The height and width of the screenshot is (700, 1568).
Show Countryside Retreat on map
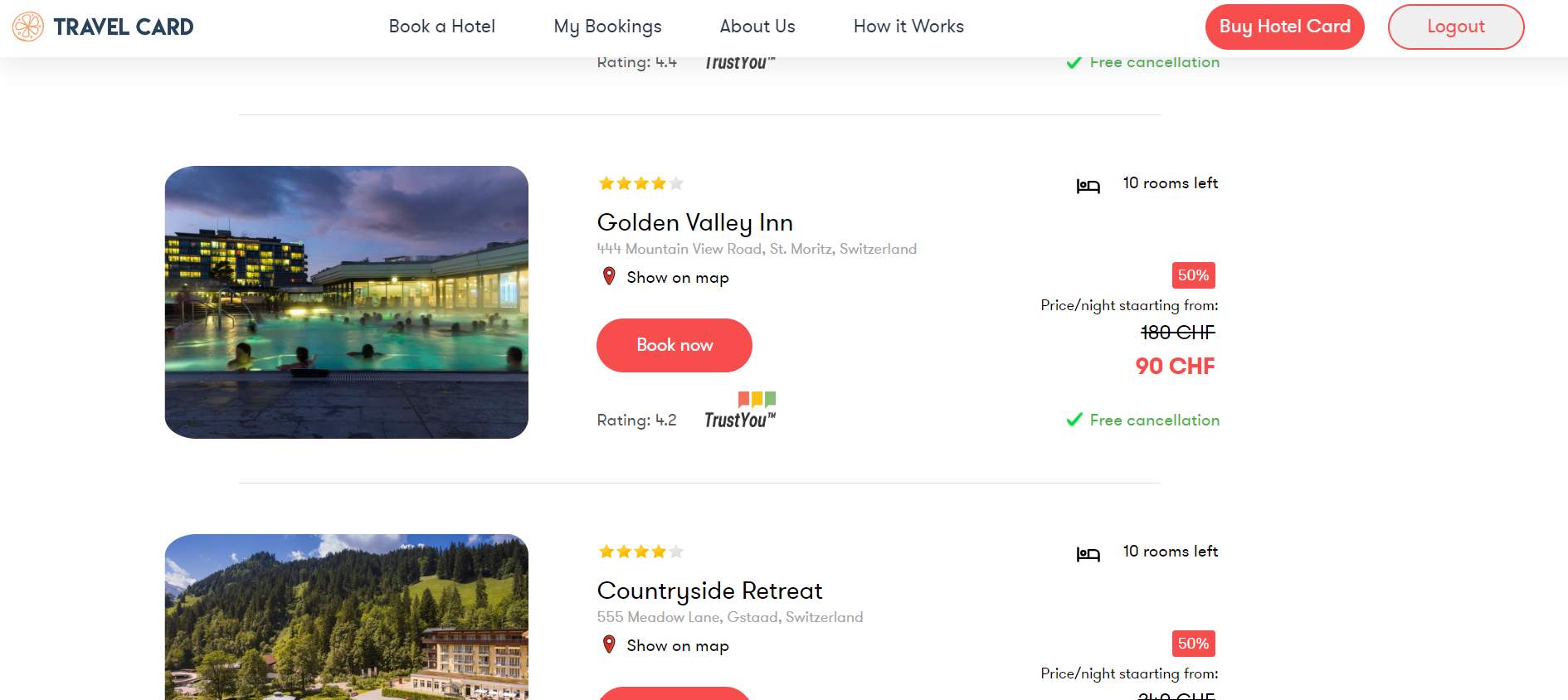[x=677, y=646]
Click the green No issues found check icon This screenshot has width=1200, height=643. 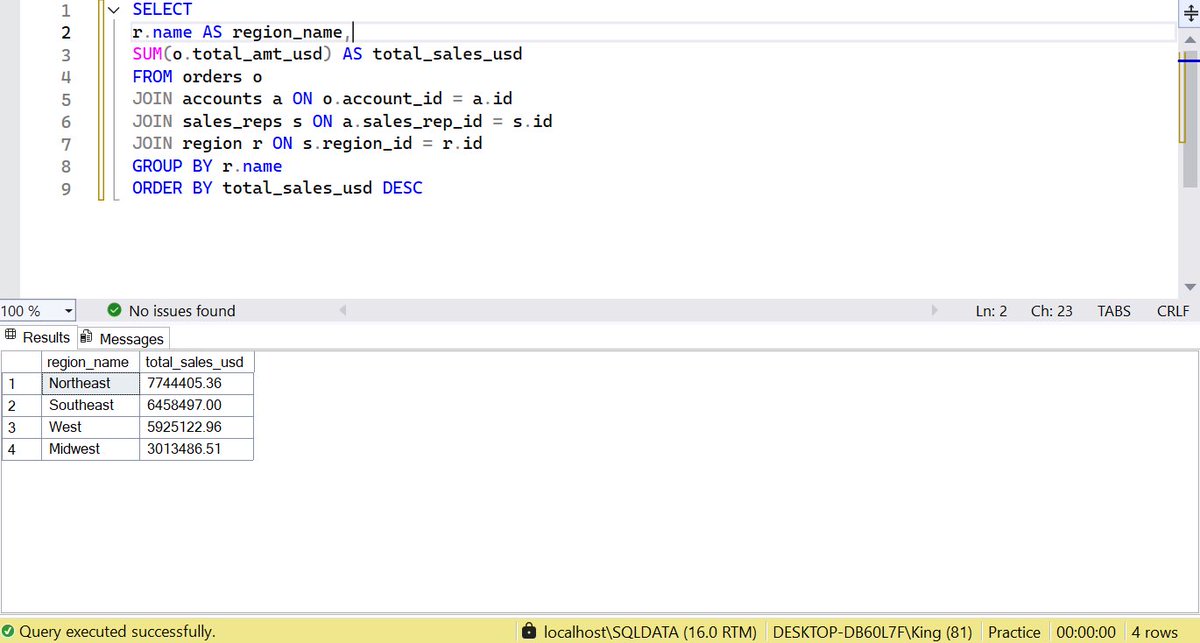[113, 311]
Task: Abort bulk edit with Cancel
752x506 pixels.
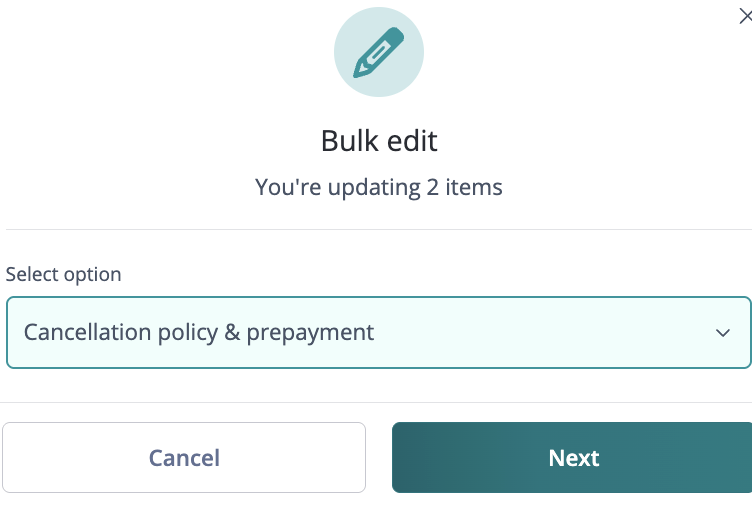Action: [184, 458]
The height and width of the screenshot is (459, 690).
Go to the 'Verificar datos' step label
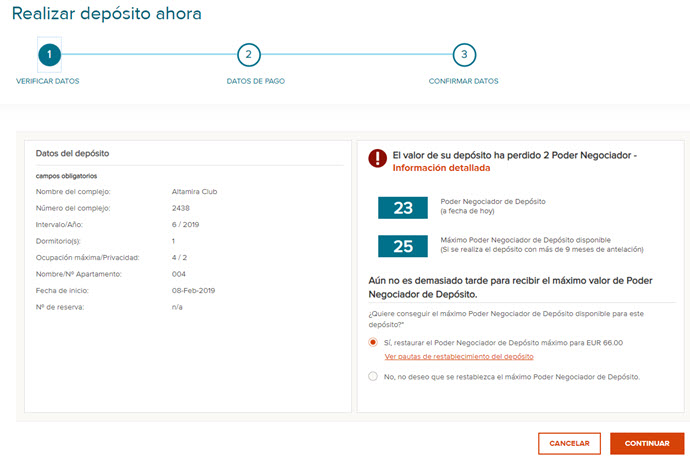coord(48,81)
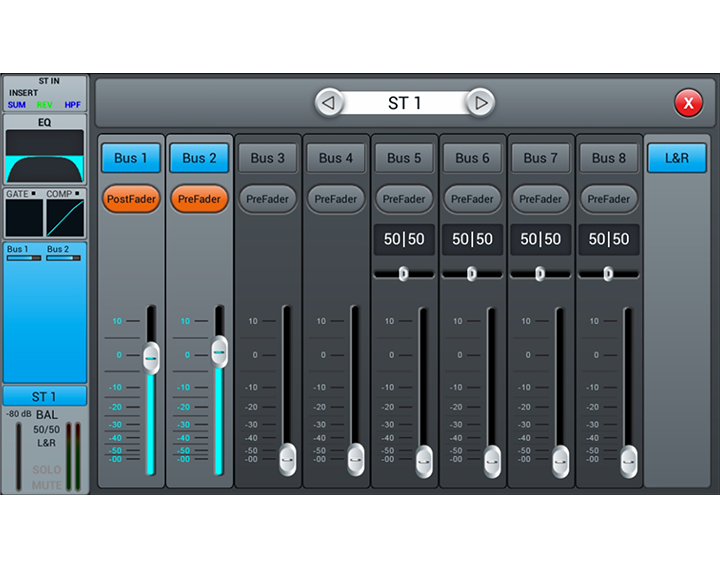Switch Bus 1 from PostFader mode
The width and height of the screenshot is (720, 567).
(131, 199)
━━━━━━━━━━
__PROBLEM TO SOLVE__.
All lines from the one holding "Task: Abort bulk edit with Cancel" to the end of the listing above need to be duplicated exactly. None of the pictures should be included.

__REPLY TO THE TASK__.
Task: Abort bulk edit with Cancel
752x506 pixels.
Action: [184, 458]
The height and width of the screenshot is (459, 690).
Go to the 'Verificar datos' step label
coord(48,81)
Switch Bus 1 from PostFader mode
The width and height of the screenshot is (720, 567).
(131, 199)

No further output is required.